Kolomb ikinci yolculuğunda bazı olumsuz durumlar yaşadı. Navidad’da karaya çıktığında adamları ölmüş, kolonileri dağılmıştı. Bunun üzerine 1494 yılında yeni koloni “İsabella” kuruldu ve 1496 yılında Cadiz’e varılarak ikinci yolculuk sona erdi. 1498 yılında altı gemiyle üçüncü yolculuğa çıkan Kolomb yeni koloni Santo Domingo’da karaya çıktı. Fakat bir süre sonra saygınlığı kaybolan ve zincirler içinde İspanya’ya getirilen Kolomb’a Hindistan kral vekili unvanı dışında bütün itibarı iade edildi. 1502 yılında dört karavela ile dördüncü yolculuğuna çıkan Kolomb Hindistan’ı arayış içinde dolaşırken, İspanya’da hastalandı ve 1506 yılında hayatını kaybetti. Cenaze merasimi yapılmadan Valladolid’ce Santamarya manastırına defnedildi, aaha sonra cesedi Poservans manastırına getirildi. 1513 yılında Kral Ferdinand Kolomb’un

(24)

çürümüş kemiklerini Sevilya katedraline büyük merasimle getirdi, 1536 yılında ise Amerika Sen Dominigoye götürüldü, fakat adanın Fransızlar tarafından işgali sonucunda Kolomb’un kemikleri buradan Küba’ya getirtildi. Ve son olarak Kolomb’un kemikleri tekrar İspanya Sevilya katedraline getirtildi (Şükrü, 1931). Yeni Dünya’ya adını veren kişi ise Kolomb’un üçüncü yolculuğuna katılan Amerigo Vespucci’dir (Marc ve Brix, 1996). Kolomb’un aksine Güney Amerika’nın Asya’nın bir parçası olmayıp yeni bir kıta olduğunu düşünen Amerigo Vespucci, 1507 yılında bu konu hakkında bir mektup yazdı ve bu mektuptaki bilgi bütün dünyaya yayıldı (İnan, 1954). 16. yüzyıl ile birlikte Yeni Dünya “America” ya da “Amerigo’nun ülkesi” olarak anılmaya başlandı.

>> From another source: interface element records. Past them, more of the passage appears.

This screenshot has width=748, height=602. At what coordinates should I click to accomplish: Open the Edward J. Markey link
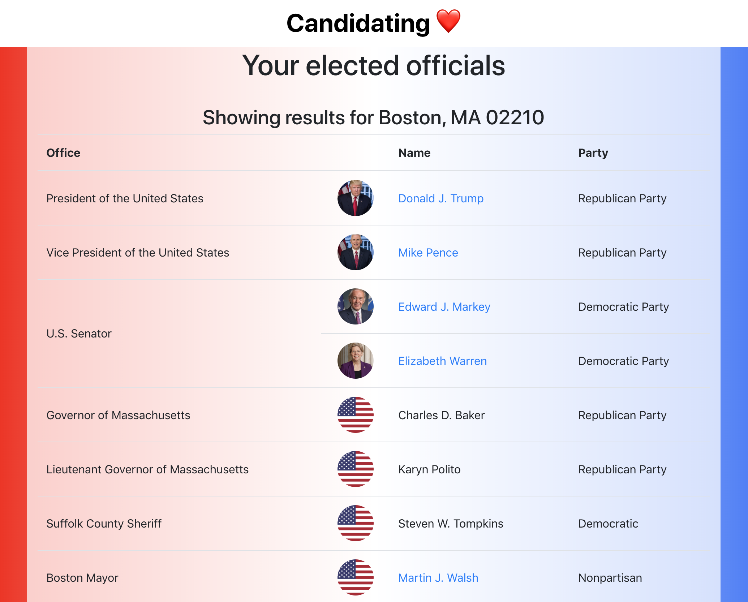pos(444,307)

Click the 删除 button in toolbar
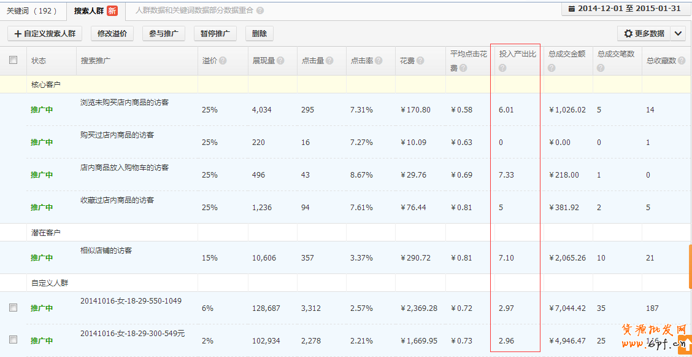pos(259,34)
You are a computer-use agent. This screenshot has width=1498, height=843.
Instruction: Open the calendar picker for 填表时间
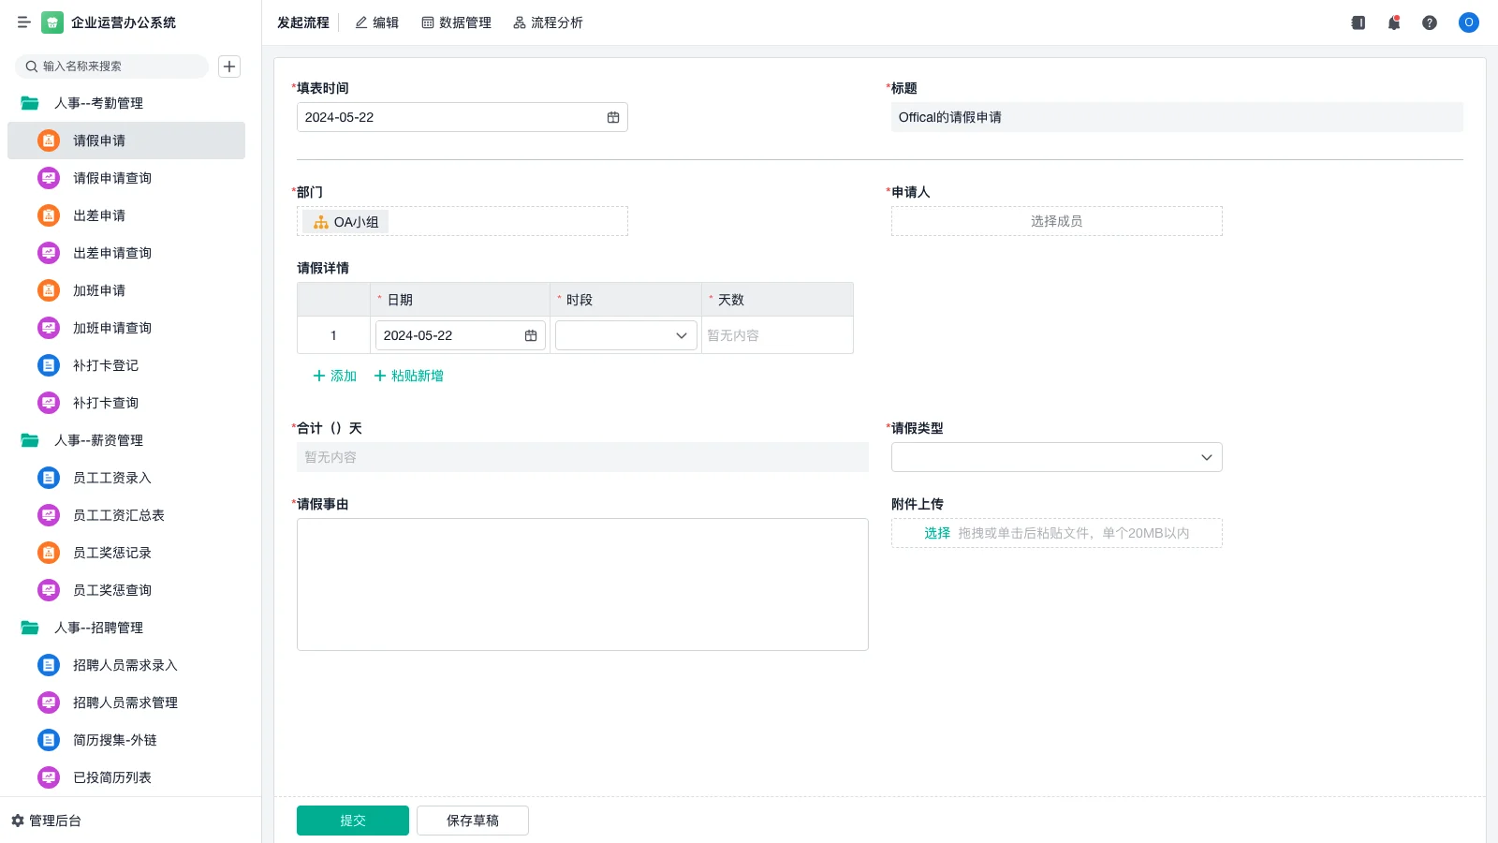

Sabri Tümer’e göre Amerika’nın keşfinde Türklerin stratejik önemi bulunmakla birlikte, Kolomb Müslümanlara ona kininden ve kıskançlığından dolayı bu durumu gizleyerek Türkler’in hakkını gasp etmiştir. Bunun en büyük kanıtı “Türk Takımadaları” ve Piri Reis’in haritasıdır. 15. yüzyılda Türklerin denizcilikteki üstünlüğü birçok tarihçi tarafından dile getirilmiştir. İspanya’nın Hristiyan olmaları yönünde Müslümanlara akıl almaz işkenceler yapması sonucunda Endülüs Müslümanları II. Beyazıt’tan yardım istemiş, bu sebeple Türk ordusu Kemal Reis kaptanlığında Amerika kıyılarına kadar gelmiştir. Ben-i Ahmer Devleti’nin Müslümanlarının kurtarılması sırasında ise karşılıklı esirler alınmıştır. İşte bu esirler Kolomb’un seferinde yer alan esirlerdir. Kolomb kıtayı keşfe ilişkin zorlu yolculukta büyük risklerin olması nedeni ile Ben-i Ahmer Savaşları’nda Kemal Reis’in tayfasından esir düşerek ömür boyu hapse mahkûm edilen üç Türk denizcinin zindandan çıkarılması konusunda Kraliçe İsabella’dan yardım istemiştir. Özellikle Türk tayfalardan takma adı Rodrigo olan Musa Reis olan bu yolculukta Kolomb’un en önem verdiği isimdir. Nitekim Musa Reis yolculuk sırasında isyan çıkartan tayfaların Kolomb’u öldürmek istemesine engel olmuştur. Musa Reis’in bu desteğine rağmen Kolomb, Musa Reis’in sıradan bir tayfa olmadığını, gizli bir din (İslam) taşıdığını, bu durumu kendisinden başka kişinin bilmediğini, kendisine yol gösteren, akıl hocalığı yapan ve ilk karayı gören kişinin Musa Reis olmasına rağmen, mükâfatı bir Müslüman’a vermek istemediğinden bahsetmiştir. Diğer iki Türk tayfa ise dinlerinin öğrenilmesinin sonucunda Hristiyan olması için baskı yapılmıştır, fakat baskıları kabul etmeyen denizciler denize atlayarak intihar etmişlerdir. Sonuç olarak Türkler Amerika kıtasına

(25)

Kolomb’dan önce giderek, haritasını çıkarmışlardır. Kolomb Amerika’nın keşfinde Türk’ün şerefli payını gaspetmişti (Tümer, 2011: 97).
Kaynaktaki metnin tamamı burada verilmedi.